第3話は、ドンジュが盗作を疑われ、マスコミなどから追い詰められてビルから転落する夢を見るところから始まる。夢から覚めたドンジュは、出版社の社長イ・ミョンソク(イ・ギウ)からの電話で「いますぐ来い」と呼びつけられるのだった。小説のインタビューを受けることになったドンジュは、「神は死んだ」を書いたきっかけを聞かれ困惑するも、小説家の夢を見ながら貧乏な暮らしをしていた頃を振り返り、ある日「奇跡」が起きたのだと話す。

一方、刑事のパク・ヒョンス(パク・ユリム)は、2年前の事件の被害者が持っていた写真に写っていた複数の人物が「フォルトゥナ」という会員制の高級バーのメンバーであることを知り、新たな被害者シン・ギョンチョル(ソン・ジェリョン)が殺害されたのは「フォルトゥナ」からの帰りであったことを突き止める。その後、ヒョンスは「フォルトゥナ」の社長カン・ヘギョン(ソ・ジェヒ)から、事件当日、酒に酔っていたギョンチョルのために代行の運転手を依頼したが、運転手が到着した時にはギョンチョルの姿はなかったという証言を聞き出した。

■少年が見つけた子どもに異変

少年の見舞いのために病院に来たドンジュは、少年から「僕を轢いた責任がある。退院したらあなたの家に住まわせてほしい」と頼まれる。「なぜ加害者の家にすみたいのか」とドンジュが問うと、「あなたといると何も見えないし聞こえない。一緒にいると楽なんです」と少年は答えた。事故の責任を感じていたドンジュは仕方なくその要望を聞き入れる。そして少年の指示で、彼が轢かれた事故現場へと向かう。少年は「ここに路地裏があったはずなのに…」と同じ場所なのにまるで別の場所に来たかのような違和感を口にするが、ドンジュは「ここは1年以上前から工事現場だった」といい、不思議に思いつつもその場を去るのだった。

2人が住宅街を歩いていると、少年が子どもの姿を見つける。その子どもの後を追うと、一軒の家の前で立ち止まった。壁には絵が描かれており、その絵に触れた途端に子どもは消えてしまう。そして、少年はその家の中に瞬間移動するのだった。

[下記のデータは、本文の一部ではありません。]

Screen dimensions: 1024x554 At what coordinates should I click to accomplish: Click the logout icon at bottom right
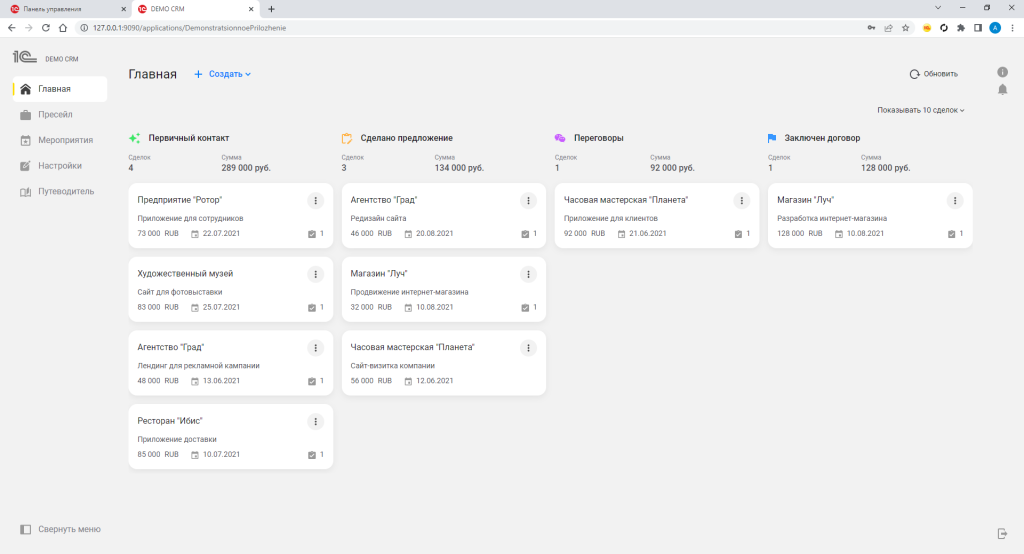coord(1002,533)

家の中には子どもが倒れており、部屋の扉には鍵がかけられていて監禁状態に。一緒に閉じ込められてしまった少年は必死に脱出を試みるが、窓も開かずどうすることもできない。一方、ドンジュは突然消えた少年を探すも行方がわからず途方に暮れていた。

そんな時、子どもを監禁していた母親が帰宅。部屋から出て来た少年は能力を使って母親を殺そうとする。ところがドンジュの声が聞こえ、その瞬間に少年は我に返るのだった。その後、子どもは無事に警察に保護され、母親は逮捕された。

■小説「神は死んだ」が殺人事件の鍵に

ドンジュの自宅を訪れたヒョンスは、『「神は死んだ」で書かれていることと同じ事件が実際に起きている。あの小説は本当にあなたが書いたのですか?』と問い詰める。その言葉に動揺し、不安を隠せないドンジュ。ようやく「神は死んだ」と事件との関わりを暗示させる展開を見せて第3話は幕を閉じる。

少年が持つ不思議な力で幼い子供を救いつつも虐待していた母親に対しては強い憎悪を感じさせる姿が印象的だった第3話。ラストでは、ドンジュがヒョンスから小説を本当に書いたのか問い詰められ、この先の展開で「神は死んだ」が2つの殺人事件の鍵を握っていることを匂わせていた。ミステリー要素はどんどん強まってきた本ドラマだが、今回から新たな楽しみが増えたように感じる。

それはドンジュと少年のコミカルなやり取りだ。記憶がない少年にとってスマホやカーナビなど全てが物珍しく、そのリアクションにいちいちツッコミを入れるドンジュがおかしくてつい笑ってしまう。このでこぼこコンビがもしかしたら「奇跡の兄弟」となっていくのか、はたまた別の兄弟が登場するのか、4話以降にも期待したい。